Notice how the log-ratio values for the Solid Tissue Normal
samples seem generally higher than those for the Primary Tumor
samples. We selected the log-ratio of the 5% highest and 5% lowest ranked features based on the diff:btw
field, which was defined above as the median difference in CLR values between Solid Tissue Normal
and Primary Tumor
samples -- therefore, we know that the numerator features in our log-ratio should be somewhat more frequent in Solid Tissue Normal
samples, and the denominator features should be somewhat less frequent in Solid Tissue Normal
samples (relative to Primary Tumor
samples).
Hopefully it should make sense, then, that this log-ratio is generally higher in Solid Tissue Normal
samples as compared to the Primary Tumor
samples.
As an exercise for the reader, try setting the rank plot to use the rab:win:Primary:Tumor
and re-applying 5% autoselection. How does the sample plot look now? From consulting the ALDEx2 documentation on what the rab.win
output fields mean, why do you think this might be the case?
The selected features in the log-ratio are displayed in the tables at the bottom left of the screen.
These tables are interactive DataTables, which are really nice in that you can click on any of a table's headers to re-sort the rows of the table accordingly (in either ascending or descending order, based on the direction of the black arrow in the header cell). With the diff:btw
5% autoselection from earlier applied, try sorting the tables based on features' diff:btw
values.
Now, we have a "list" of the highest- and lowest-ranked features in the selection. Try scrolling over to the side of the tables and looking through the name
s of some of these features. Do you notice any interesting patterns?
It looks like there are a lot of features with surfactant
in their names that are highly-ranked in the numerator table, and it looks like there are a lot of features with keratin
in their names that are lowly-ranked in the denominator table.

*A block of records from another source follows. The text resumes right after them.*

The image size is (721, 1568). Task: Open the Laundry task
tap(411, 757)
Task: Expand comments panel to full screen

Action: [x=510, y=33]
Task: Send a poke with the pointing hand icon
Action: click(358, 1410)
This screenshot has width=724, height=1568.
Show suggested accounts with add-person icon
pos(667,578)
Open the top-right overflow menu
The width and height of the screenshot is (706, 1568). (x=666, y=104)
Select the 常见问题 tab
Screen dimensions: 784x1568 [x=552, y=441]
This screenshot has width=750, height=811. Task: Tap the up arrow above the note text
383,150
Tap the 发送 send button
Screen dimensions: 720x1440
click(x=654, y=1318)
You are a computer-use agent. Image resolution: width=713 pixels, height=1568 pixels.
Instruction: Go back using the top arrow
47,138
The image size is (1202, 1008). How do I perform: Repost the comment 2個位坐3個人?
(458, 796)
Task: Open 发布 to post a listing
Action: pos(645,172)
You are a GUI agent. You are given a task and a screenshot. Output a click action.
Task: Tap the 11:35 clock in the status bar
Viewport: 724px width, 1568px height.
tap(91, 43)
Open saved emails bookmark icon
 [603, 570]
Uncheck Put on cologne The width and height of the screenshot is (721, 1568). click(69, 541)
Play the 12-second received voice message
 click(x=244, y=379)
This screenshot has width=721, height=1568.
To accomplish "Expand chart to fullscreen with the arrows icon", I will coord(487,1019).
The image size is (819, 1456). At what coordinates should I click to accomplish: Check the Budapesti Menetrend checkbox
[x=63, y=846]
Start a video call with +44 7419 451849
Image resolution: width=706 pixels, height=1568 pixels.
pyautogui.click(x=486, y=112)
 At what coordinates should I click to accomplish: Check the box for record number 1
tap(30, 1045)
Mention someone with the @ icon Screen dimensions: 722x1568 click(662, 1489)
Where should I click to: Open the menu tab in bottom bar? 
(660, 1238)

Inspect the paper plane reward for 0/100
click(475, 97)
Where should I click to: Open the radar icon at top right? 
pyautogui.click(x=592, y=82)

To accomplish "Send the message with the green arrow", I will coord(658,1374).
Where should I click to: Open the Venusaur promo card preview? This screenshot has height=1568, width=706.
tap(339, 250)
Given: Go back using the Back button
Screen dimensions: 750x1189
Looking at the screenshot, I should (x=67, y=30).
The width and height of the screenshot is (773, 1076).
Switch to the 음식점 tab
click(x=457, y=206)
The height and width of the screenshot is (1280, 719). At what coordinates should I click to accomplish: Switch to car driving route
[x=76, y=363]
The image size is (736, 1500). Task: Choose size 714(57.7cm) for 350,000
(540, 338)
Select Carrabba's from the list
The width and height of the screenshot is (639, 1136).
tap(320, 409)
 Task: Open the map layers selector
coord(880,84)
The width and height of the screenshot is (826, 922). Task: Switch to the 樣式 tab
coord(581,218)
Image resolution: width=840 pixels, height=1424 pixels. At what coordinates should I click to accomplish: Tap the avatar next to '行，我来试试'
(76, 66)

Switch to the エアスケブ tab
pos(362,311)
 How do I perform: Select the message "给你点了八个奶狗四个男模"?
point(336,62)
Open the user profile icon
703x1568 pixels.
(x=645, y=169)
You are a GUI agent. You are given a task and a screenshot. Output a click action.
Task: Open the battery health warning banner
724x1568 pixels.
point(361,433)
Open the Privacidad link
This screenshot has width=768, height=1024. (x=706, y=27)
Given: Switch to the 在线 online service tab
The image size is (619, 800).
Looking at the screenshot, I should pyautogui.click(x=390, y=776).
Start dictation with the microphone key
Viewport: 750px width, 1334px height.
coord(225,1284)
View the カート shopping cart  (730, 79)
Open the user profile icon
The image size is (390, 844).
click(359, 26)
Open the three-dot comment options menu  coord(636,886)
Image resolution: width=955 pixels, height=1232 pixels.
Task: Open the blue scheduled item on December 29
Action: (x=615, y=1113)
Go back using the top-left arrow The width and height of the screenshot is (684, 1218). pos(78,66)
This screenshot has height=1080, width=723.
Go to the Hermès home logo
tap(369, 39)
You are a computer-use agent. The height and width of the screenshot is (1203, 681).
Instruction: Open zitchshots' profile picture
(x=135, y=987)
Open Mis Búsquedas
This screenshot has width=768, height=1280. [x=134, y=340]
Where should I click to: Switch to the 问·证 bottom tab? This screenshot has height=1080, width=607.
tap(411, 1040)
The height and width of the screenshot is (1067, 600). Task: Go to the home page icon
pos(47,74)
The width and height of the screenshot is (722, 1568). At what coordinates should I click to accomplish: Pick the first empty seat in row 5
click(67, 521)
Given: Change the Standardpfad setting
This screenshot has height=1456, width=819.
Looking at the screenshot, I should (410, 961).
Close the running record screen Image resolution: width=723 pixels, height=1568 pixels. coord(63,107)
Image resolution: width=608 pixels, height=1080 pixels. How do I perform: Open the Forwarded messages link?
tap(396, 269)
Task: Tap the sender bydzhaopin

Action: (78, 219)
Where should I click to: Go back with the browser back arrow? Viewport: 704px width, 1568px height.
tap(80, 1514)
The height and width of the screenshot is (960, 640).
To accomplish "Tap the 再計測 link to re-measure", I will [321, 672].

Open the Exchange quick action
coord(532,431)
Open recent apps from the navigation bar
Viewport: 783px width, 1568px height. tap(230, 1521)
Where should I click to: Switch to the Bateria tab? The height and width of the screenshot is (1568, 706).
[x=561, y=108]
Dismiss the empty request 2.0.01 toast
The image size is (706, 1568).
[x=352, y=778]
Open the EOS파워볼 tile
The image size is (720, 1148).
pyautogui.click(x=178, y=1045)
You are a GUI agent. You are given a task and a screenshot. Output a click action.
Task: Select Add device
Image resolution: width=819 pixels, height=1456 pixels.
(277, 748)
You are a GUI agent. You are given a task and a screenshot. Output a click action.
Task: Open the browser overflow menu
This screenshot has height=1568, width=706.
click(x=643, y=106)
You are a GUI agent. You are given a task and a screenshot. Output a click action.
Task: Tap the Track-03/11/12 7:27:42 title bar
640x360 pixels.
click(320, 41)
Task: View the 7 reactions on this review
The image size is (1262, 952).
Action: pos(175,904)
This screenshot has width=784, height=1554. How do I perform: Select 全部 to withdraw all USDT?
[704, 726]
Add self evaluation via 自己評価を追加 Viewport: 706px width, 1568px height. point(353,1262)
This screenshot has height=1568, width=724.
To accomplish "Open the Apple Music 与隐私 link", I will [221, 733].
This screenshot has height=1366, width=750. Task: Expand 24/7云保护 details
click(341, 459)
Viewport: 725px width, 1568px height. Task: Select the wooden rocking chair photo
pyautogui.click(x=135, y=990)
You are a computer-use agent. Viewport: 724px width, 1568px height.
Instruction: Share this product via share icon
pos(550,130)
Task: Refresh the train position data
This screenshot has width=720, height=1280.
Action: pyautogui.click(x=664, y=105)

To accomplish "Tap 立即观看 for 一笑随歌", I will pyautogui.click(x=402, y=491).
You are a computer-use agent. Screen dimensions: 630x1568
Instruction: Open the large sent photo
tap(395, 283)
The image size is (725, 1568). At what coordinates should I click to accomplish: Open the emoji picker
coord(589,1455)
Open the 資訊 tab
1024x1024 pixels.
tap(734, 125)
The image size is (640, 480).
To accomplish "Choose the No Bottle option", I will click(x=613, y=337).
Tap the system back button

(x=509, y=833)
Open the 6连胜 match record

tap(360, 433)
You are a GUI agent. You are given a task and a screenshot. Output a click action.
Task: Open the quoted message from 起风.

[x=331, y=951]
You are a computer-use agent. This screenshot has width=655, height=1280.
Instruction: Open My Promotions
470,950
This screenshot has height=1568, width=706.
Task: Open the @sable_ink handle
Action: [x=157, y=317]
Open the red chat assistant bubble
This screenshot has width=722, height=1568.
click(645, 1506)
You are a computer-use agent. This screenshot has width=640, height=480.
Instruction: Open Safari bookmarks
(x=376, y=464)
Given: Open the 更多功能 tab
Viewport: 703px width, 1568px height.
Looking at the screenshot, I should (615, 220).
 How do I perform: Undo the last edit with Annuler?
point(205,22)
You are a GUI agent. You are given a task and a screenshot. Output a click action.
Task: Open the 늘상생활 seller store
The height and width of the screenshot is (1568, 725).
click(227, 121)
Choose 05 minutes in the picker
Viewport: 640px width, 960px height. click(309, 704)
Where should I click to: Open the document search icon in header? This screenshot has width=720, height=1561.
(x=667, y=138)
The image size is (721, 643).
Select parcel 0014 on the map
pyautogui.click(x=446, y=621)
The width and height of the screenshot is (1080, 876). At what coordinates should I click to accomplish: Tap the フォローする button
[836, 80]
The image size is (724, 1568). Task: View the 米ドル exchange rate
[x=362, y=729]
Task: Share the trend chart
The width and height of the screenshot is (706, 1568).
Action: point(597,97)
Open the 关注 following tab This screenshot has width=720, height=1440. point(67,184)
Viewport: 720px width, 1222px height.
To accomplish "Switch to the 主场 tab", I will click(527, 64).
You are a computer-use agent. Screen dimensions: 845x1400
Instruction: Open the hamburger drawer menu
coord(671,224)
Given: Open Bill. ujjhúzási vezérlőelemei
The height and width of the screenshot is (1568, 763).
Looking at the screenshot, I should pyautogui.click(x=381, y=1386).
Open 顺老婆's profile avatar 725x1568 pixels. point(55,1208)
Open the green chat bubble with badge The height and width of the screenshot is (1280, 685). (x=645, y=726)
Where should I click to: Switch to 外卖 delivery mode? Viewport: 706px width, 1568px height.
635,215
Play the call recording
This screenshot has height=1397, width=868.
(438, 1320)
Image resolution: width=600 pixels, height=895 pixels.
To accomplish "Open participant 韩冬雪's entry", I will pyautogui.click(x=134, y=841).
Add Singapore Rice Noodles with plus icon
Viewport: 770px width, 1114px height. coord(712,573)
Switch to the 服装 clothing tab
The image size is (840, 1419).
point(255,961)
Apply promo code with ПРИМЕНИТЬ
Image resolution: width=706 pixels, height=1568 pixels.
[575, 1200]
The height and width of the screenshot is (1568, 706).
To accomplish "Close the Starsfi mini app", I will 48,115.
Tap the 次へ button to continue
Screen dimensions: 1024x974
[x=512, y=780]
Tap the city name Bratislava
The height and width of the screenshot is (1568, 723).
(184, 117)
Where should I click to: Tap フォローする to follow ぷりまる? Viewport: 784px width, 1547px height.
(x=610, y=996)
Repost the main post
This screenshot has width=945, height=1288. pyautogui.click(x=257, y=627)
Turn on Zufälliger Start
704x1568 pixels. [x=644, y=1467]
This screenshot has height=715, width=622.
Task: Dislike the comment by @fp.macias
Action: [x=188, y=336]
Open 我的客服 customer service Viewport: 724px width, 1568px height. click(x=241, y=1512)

That could be worth looking into! Let's see how the log-ratio of these groups of features looks by itself. Try using the controls under the Selecting Features by Filtering
section to select a log-ratio of features with a name
containing the text surfactant
to features with a name
containing the text keratin
.
Interestingly, this log-ratio seems to recapitulate the patterns we got from our initial autoselection: there's still a clear separation between the normal and tumor samples, and (for the most part) the features with surfactant
and keratin
in their name seem to be mostly highly and lowly ranked for diff:btw
, respectively.
Does this make sense? This is the point in the analysis where your domain knowledge comes in. From some basic literature reviewing it seems like keratin
-named features being associated with tumor samples makes sense, at least according to a few papers (e.g. Trask et al. 1990, Relli et al. 2018): but maybe you have a different opinion about what this trend means! Perhaps you think we could choose a better numerator for a discriminatory log-ratio than surfactant
. In the end, it's up to you.
That's as far as this tutorial goes for now, but we encourage you to try out some of the other things you can do in Qurro! For example, try selecting a different field in the sample plot's x-axis, or searching for genes by their chromosome.
The controls in the Qurro interface enable more "SOPs" for exploring your data besides the basic one outlined above. It's our hope that you take this example analysis not as a strict workflow but more as a starting point for determining how to answer your specific scientific question(s).
If you've made it this far, thanks for reading! As always, please feel free to open an issue in Qurro's repository (or ask a question on the QIIME 2 forums) if you have any questions, comments, or suggestions.